I must admit to (clears throat) having collected a few treasures of my own. I am fascinated with found bits and pieces. Who loved this object? What were they like? Was the item lost or discarded? But I love the pieces I have inherited from my grandmothers. The idea of being able to feel the history - memories and emotions - was thought provoking. 

In The Memory Collectors, emotions can be felt, but not recognized by those who pick them up. Now, not every emotion is a positive one, is it?  As the book progresses, Ev and Harriet's 'powers' change, strengthen and become more than a little frightening.

The Memory Collectors is told through two points of view - Ev and Harriet. We slowly come to know more about their pasts. And how it might be influencing and changing the present. There are two supporting players - Owen, a friend of Ev's that is calm, thoughtful and caring. Loved him. And then there's Ev's sister Noemi - I have to say that I heartily disliked her. But she is the perfect antagonist. It is Noemi that awakens the past and sends all four lives into a...a battle I would say.

The Memory Collectors was an interesting, unique mixture of magical realism, suspense, family dynamics, emotions and how the past shapes the present. I'm not one hundred percent sold on the epilogue, but it fits.

Neville is a talented writer and this was an impressive debut.
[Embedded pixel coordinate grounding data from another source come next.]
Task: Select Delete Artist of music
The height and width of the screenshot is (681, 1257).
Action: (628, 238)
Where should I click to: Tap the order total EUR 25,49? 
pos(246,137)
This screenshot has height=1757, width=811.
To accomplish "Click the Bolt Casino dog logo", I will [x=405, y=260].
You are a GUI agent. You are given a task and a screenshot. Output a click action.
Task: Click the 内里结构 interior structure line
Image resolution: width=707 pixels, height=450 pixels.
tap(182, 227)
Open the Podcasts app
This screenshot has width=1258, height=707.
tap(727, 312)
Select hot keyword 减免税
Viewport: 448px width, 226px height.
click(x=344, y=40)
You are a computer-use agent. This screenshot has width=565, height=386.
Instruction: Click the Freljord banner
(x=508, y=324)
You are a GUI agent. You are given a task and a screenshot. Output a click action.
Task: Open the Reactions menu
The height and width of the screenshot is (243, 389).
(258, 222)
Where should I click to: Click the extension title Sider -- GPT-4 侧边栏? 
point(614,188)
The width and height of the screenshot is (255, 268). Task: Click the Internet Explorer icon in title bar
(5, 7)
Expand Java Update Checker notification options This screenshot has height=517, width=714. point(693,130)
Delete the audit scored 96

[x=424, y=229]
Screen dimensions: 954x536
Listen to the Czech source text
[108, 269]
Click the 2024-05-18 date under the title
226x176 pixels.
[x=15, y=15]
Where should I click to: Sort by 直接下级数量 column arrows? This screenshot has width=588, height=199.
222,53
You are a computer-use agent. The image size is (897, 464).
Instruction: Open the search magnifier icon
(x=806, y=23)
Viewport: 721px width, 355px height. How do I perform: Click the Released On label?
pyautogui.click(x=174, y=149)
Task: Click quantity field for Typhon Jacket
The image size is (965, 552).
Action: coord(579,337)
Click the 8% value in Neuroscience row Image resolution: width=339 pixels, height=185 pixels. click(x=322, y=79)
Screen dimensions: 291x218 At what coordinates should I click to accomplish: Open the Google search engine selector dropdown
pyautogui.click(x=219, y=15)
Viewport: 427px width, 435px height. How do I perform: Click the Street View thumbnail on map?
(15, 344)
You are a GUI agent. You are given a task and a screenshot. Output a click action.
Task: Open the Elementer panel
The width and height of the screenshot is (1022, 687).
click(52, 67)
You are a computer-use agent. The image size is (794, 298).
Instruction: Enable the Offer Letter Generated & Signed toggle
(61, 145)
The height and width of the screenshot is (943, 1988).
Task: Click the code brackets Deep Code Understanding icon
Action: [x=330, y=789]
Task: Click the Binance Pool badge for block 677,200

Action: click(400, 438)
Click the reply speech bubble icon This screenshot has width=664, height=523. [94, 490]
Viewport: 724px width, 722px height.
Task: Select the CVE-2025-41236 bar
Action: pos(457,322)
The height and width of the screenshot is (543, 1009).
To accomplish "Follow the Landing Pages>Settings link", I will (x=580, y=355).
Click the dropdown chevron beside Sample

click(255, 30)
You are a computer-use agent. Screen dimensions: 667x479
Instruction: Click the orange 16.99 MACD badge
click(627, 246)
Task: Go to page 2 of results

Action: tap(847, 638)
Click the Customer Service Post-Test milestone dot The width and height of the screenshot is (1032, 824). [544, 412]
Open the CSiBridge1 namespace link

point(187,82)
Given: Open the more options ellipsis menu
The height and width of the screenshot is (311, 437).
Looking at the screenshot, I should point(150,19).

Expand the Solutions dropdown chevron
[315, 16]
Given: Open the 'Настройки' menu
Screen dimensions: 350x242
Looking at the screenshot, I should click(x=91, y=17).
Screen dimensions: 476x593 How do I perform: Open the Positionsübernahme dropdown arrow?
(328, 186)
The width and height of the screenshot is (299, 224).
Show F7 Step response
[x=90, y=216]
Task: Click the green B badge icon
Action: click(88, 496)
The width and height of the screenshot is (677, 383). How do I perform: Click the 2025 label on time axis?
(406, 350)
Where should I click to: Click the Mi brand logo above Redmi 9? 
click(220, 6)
PS - That cover is gorgeous.

And I leave you with this quote: "Retail stores disturb her, rows and rows of empty objects. Products with no soul, no energy, people buying and discarding them before they have the chance to take on any kind of life, the world growing more cluttered and at the same time more barren every day."


Ethan said...

This is such an interesting concept!

Luanne said...

It really was Ethan - I found myself thinking about the memories attached to some of my 'things'.